Unfortunately, to “achieve” these uptimes, most processors fudge the numbers. They use the phrase “net of scheduled maintenance,” when describing their uptime, which means only unplanned downtime counts against their total even though their scheduled maintenance still disrupts service.

Being up 100% of the time on a 24-hour basis means being up 8,760 hours. So, 99.8% would be up around 8,742 hours; or down 18 hours a year. “Net of scheduled maintenance” doesn’t change things that much; it still means down approximately 18 hours a year or 1.5 hours each month.

Now, let’s get rid of the “net of scheduled maintenance” and look at the numbers again. 8,760 (up 24/7/365), minus 18 hours (99.8% up), minus 12 hours (maintenance) equals a real world uptime of 8,730, which is actually 99.65%.

Even if they are up 100% of the available time, with “net of scheduled maintenance” removed, the best they can do is 99.86%.

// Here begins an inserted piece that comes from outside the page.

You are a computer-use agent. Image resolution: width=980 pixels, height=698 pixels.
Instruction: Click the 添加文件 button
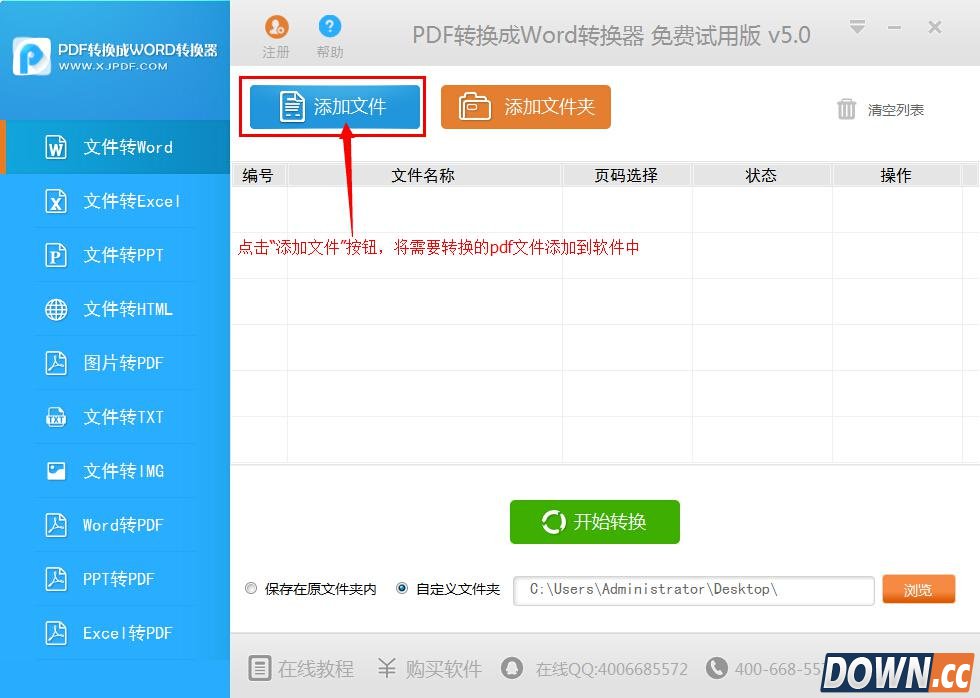pos(333,104)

The point is, when you are comparing actual uptimes, scheduled maintenance is a significant consideration. Why is this important? It’s important because Shift4 maintains all of our systems at the highest industry and security levels and we do it without any scheduled maintenance downtime. So, when we say we are up 99.98% of the time, we really are. And when we say that we have the best uptime in the payments industry we mean just that – and the numbers prove it.

In the interest of full disclosure, just because we are up 99.98% of the time, doesn’t mean that you will be able to authorize payments 99.98% of the time. If the processor that you or your bank have chosen is one of those 99.6% processors, that’s the best you can expect. Your own Internet Service Provider can also affect your uptime.

How is Shift4 able to maintain this level of uptime? Architecture, architecture, architecture! Our data centers are designed so that each function of the system is redundant. Some functions have as much as 12 times redundancy and are load balanced. Our SQL servers are connected to a Raid 10 Storage Attached Network (SAN) and all data on the SAN is replicated to a matching SAN in a data center at a different location.

Unlike most gateways, we have redundant connections to each processor. If processors have multiple geographically disbursed data centers, Shift4 connects to each one. Because of this, you will have better uptime for a particular processor with Shift4 than you could have with a direct connection. Each Shift4 data center utilizes multiple networks so that no single hub, router, or firewall could bring the system down.

Because Internet connectivity is of paramount importance, each of Shift4’s data centers has four different connections to the Internet. Unlike other gateways and processors that employ a single, very large pipe to the Internet, Shift4 believes that several large pipes can guarantee better uptime and performance.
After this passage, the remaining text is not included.